A tiered move-making algorithm for general pairwise MRFs

A large number of problems in computer vision can be modeled as energy minimization problems in a markov random field (MRF) framework. Many methods have been developed over the years for efficient inference, especially in pairwise MRFs. In general there is a trade-off between the complexity/efficiency of the algorithm and its convergence properties, with certain problems requiring more complex inference to handle general pairwise potentials.
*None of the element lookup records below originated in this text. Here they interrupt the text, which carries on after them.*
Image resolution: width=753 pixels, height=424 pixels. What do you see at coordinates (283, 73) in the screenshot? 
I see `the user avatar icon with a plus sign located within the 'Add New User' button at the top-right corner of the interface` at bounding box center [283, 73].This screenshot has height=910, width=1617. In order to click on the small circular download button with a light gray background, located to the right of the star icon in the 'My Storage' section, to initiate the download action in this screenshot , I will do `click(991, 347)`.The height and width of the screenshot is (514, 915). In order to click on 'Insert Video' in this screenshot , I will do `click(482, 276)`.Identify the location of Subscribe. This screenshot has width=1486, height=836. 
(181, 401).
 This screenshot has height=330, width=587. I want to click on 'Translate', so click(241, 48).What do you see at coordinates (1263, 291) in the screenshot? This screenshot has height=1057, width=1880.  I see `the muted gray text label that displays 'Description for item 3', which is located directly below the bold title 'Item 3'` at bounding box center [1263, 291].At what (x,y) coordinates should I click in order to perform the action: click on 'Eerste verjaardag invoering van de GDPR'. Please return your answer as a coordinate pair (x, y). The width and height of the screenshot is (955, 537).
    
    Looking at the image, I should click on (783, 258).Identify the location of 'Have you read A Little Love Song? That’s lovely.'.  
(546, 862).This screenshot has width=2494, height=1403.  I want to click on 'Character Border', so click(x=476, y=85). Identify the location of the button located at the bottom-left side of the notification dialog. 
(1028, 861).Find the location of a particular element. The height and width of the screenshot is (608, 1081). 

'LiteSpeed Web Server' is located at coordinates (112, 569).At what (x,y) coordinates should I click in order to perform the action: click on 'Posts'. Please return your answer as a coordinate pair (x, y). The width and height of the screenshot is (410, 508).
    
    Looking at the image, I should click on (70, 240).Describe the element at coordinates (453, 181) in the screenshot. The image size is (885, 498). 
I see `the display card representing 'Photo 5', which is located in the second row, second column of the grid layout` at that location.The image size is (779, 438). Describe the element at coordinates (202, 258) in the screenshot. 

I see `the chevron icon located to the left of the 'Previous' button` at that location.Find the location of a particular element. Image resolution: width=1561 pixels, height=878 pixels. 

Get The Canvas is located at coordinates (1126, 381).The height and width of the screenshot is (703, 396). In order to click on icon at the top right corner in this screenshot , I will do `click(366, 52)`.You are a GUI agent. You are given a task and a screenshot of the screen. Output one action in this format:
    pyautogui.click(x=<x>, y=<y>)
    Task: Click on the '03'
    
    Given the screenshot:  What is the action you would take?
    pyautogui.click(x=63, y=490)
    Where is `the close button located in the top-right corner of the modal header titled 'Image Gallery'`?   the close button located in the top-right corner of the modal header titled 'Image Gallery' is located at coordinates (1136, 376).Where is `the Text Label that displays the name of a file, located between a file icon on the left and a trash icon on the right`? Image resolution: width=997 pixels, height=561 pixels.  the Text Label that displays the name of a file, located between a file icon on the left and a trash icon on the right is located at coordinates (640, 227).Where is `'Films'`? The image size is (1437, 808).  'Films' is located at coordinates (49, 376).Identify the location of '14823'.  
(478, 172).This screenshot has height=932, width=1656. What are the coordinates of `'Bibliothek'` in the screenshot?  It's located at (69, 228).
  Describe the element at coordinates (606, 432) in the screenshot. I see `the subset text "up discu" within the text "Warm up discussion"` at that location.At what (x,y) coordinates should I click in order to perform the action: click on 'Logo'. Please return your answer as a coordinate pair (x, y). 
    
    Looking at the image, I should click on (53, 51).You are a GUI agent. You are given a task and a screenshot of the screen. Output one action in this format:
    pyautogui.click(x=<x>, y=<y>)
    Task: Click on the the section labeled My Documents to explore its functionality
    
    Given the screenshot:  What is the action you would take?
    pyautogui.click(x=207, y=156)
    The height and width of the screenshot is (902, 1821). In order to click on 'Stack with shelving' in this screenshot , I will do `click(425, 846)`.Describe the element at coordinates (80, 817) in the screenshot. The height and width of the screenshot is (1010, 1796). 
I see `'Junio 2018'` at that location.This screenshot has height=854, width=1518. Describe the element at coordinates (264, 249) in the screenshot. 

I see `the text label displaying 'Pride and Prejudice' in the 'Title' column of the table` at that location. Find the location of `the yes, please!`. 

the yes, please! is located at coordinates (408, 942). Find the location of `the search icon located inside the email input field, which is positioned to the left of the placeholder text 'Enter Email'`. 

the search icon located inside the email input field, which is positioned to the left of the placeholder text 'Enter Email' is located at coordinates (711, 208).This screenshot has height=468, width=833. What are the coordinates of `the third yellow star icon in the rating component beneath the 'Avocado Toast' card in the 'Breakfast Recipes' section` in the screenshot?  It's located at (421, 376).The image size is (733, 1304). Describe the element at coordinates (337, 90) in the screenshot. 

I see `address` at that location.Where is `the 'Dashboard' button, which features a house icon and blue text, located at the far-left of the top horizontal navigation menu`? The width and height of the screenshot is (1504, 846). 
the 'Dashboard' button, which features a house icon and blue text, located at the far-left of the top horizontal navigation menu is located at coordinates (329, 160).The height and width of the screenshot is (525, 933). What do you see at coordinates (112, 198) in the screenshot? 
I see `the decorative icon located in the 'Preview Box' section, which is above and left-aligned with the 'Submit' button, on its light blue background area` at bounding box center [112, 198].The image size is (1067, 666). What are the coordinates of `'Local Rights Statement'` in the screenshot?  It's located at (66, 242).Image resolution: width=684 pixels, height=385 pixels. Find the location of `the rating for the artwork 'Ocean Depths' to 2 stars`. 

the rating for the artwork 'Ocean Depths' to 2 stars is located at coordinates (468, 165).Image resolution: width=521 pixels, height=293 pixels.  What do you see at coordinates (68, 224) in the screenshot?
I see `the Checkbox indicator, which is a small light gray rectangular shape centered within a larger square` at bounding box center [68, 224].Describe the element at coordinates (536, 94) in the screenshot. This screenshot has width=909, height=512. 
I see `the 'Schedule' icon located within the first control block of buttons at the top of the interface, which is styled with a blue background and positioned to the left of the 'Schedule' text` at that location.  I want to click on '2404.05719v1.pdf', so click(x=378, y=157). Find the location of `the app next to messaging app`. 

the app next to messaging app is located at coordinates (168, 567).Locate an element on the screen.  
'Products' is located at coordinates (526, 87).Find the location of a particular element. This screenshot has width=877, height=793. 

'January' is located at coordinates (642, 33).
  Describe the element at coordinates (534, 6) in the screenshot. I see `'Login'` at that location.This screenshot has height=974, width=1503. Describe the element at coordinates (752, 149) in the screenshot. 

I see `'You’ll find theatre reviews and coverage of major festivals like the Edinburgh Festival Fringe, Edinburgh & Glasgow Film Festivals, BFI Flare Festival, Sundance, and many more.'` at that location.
Graphcuts based α-expansion performs well on certain classes of energies, and sequential tree reweighted message passing (TRWS) and loopy belief propagation (LBP) can be used for non-submodular cases. These methods though suffer from poor convergence and often oscillate between solutions. In this paper, we propose a tiered move making algorithm which is an iterative method. Each move to the next configuration is based on the current labeling and an optimal tiered move, where each tiered move requires one application of the dynamic programming based tiered labeling method introduced in Felzenszwalb et. al. [2]. The algorithm converges to a local minimum for any general pairwise potential, and we give a theoretical analysis of the properties of the algorithm, characterizing the situations in which we can expect good performance. We evaluate the algorithm on many benchmark labeling problems such as stereo, image segmentation, image stitching and image denoising, as well as random energy minimization. Our method consistently gets better energy values than α-expansion, LBP, quadratic pseudo-boolean optimization (QPBO), and is competitive with TRWS.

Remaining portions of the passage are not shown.